» EXERCISE REQUIREMENTS
From the records below, copy every line that contains the word "first".

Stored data
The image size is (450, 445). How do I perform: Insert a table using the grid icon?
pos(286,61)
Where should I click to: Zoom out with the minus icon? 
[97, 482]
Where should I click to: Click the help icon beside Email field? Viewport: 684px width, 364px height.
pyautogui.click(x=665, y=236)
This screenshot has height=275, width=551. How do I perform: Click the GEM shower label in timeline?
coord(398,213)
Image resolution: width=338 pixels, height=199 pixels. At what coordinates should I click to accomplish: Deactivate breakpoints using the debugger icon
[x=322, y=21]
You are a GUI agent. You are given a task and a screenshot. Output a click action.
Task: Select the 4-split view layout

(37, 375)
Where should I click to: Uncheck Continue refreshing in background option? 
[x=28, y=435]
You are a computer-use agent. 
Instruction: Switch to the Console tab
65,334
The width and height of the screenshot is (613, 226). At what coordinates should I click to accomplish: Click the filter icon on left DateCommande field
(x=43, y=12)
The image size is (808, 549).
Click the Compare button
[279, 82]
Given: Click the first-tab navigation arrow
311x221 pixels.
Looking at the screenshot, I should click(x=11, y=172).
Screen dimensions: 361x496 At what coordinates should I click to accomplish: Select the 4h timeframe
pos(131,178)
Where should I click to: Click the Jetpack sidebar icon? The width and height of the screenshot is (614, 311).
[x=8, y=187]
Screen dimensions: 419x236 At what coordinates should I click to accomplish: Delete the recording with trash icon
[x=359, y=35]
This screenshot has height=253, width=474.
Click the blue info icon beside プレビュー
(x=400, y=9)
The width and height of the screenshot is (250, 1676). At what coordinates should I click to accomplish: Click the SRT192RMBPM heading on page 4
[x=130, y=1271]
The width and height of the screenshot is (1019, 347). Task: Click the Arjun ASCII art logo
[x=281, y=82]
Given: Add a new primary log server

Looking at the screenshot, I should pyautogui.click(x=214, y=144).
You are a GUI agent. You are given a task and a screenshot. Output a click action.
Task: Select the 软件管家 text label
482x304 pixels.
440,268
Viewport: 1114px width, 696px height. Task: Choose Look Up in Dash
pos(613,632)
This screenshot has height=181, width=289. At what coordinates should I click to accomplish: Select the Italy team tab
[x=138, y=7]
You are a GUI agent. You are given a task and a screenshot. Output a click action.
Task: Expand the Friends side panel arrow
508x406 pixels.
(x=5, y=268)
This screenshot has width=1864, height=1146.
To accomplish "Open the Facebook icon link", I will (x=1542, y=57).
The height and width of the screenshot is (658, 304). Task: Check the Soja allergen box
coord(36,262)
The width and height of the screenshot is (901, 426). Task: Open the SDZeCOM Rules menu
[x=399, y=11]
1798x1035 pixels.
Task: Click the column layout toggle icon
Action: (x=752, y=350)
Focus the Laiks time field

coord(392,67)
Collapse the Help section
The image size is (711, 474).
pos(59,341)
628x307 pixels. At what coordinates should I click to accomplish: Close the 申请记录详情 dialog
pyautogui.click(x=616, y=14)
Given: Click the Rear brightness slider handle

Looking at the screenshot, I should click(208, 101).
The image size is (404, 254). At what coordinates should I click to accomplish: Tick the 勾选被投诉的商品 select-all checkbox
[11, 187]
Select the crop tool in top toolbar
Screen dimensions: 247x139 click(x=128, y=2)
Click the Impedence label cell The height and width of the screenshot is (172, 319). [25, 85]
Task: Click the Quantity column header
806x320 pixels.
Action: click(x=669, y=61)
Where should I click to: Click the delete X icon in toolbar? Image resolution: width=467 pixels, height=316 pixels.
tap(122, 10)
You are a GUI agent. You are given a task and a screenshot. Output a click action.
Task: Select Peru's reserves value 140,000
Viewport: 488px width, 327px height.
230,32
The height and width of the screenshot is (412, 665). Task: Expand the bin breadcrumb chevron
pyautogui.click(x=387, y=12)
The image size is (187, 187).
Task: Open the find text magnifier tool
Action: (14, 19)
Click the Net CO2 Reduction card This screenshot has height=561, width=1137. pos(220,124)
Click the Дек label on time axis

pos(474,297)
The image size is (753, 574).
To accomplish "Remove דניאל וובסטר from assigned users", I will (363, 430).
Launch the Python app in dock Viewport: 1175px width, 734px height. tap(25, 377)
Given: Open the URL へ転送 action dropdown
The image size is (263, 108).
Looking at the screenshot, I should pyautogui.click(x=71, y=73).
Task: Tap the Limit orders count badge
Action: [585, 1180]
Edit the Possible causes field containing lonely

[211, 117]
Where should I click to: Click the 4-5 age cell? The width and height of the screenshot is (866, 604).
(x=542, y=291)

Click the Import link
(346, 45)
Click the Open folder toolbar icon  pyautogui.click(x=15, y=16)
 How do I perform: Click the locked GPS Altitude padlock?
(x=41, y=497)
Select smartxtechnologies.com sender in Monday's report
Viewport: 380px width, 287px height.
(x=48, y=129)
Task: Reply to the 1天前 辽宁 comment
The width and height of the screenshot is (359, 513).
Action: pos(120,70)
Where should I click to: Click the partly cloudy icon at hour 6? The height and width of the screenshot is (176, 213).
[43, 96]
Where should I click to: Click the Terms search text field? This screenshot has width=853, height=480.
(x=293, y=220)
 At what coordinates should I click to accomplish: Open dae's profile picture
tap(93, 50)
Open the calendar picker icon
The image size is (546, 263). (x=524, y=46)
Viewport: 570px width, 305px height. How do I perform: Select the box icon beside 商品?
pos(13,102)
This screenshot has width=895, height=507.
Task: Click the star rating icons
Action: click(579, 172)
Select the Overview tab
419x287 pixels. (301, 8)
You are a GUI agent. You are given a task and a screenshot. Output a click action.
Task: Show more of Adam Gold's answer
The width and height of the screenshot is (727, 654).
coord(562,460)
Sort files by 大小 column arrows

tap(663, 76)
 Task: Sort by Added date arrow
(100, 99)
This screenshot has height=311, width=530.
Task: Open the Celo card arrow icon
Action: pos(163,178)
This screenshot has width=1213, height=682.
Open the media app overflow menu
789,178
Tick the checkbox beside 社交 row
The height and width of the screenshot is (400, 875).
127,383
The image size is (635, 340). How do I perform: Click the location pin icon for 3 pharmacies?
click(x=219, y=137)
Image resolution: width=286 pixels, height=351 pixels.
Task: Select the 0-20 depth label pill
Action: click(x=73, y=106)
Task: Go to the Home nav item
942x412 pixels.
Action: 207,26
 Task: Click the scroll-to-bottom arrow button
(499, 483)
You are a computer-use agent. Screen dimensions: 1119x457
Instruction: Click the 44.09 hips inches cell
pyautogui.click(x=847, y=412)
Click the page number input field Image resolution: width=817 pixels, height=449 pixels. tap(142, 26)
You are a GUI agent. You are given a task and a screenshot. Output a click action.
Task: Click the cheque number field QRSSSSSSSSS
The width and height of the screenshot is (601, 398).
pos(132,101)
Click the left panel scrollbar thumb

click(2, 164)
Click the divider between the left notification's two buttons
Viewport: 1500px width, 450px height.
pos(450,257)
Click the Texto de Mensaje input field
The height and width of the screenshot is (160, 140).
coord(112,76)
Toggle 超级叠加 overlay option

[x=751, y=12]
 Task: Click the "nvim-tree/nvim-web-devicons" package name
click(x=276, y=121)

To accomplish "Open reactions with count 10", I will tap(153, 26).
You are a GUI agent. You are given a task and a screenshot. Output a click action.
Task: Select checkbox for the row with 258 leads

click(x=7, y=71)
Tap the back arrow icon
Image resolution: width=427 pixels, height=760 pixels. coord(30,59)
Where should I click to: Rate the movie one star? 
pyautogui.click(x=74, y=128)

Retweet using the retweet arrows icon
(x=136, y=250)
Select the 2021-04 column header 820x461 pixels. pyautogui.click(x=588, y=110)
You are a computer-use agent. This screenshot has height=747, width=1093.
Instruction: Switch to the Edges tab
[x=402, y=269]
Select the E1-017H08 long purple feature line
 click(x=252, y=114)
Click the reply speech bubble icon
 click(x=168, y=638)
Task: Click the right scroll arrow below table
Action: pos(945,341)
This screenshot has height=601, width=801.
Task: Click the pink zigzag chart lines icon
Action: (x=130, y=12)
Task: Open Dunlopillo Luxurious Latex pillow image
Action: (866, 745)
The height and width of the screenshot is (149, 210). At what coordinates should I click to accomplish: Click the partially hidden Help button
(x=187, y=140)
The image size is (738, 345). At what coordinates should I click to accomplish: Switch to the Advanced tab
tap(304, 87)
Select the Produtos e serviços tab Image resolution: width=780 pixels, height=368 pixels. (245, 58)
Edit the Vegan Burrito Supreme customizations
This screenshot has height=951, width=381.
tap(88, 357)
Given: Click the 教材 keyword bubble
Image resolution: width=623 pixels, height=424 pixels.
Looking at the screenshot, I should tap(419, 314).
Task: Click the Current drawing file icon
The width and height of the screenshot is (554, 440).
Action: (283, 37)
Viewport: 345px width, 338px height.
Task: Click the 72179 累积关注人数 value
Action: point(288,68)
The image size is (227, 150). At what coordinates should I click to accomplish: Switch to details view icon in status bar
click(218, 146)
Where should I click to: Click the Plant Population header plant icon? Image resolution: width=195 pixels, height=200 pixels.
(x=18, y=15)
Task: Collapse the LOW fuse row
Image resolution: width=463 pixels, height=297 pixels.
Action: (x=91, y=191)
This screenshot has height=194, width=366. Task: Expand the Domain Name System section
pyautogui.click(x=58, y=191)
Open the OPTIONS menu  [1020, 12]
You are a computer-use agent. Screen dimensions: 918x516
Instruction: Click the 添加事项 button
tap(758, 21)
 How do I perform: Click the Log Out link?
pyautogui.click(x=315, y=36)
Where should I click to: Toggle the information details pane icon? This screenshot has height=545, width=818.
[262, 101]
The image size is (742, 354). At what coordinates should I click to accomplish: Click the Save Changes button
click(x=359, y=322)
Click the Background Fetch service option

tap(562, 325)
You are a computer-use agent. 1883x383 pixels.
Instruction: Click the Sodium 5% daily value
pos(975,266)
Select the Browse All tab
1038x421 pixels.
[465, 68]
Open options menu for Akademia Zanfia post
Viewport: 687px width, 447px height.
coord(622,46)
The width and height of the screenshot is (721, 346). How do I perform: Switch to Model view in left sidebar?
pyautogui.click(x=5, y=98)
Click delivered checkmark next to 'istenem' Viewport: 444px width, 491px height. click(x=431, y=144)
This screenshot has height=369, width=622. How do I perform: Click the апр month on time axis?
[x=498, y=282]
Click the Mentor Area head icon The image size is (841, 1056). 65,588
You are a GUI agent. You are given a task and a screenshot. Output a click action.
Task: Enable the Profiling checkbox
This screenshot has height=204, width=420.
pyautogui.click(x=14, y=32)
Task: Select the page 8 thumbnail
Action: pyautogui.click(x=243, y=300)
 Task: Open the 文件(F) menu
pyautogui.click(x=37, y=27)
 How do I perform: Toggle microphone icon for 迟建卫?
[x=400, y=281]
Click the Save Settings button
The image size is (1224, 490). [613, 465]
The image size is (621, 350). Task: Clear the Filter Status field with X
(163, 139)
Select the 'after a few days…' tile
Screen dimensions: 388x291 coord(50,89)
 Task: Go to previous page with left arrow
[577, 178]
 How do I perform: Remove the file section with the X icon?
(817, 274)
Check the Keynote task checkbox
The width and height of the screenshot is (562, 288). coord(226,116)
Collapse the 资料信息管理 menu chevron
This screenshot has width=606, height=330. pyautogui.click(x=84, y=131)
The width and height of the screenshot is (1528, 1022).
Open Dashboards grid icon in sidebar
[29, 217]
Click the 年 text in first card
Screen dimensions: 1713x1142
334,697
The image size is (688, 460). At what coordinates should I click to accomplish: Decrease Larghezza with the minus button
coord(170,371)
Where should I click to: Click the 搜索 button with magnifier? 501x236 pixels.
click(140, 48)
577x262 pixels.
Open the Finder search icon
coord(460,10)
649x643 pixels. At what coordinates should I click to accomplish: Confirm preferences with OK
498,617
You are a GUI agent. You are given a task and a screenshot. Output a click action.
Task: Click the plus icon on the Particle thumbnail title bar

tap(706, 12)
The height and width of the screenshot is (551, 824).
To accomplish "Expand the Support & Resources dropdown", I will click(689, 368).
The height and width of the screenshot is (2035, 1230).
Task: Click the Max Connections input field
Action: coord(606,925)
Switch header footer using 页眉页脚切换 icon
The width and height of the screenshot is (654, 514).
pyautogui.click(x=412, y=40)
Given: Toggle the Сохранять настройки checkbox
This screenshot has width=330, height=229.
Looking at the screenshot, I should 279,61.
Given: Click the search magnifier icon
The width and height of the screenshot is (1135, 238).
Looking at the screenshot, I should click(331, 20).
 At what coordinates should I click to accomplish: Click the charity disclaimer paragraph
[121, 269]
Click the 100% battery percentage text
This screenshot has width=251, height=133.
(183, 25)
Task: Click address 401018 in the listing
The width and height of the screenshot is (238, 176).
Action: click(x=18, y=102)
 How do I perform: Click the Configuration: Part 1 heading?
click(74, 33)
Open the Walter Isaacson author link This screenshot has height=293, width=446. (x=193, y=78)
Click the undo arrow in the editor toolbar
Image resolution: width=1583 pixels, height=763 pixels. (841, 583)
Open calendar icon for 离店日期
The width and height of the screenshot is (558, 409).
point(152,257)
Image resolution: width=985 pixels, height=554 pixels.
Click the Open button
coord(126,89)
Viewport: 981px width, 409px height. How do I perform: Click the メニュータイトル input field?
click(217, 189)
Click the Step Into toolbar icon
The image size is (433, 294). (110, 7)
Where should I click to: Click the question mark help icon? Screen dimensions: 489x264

» EXERCISE OUTPUT
Given: Click the first-tab navigation arrow
Click the 年 text in first card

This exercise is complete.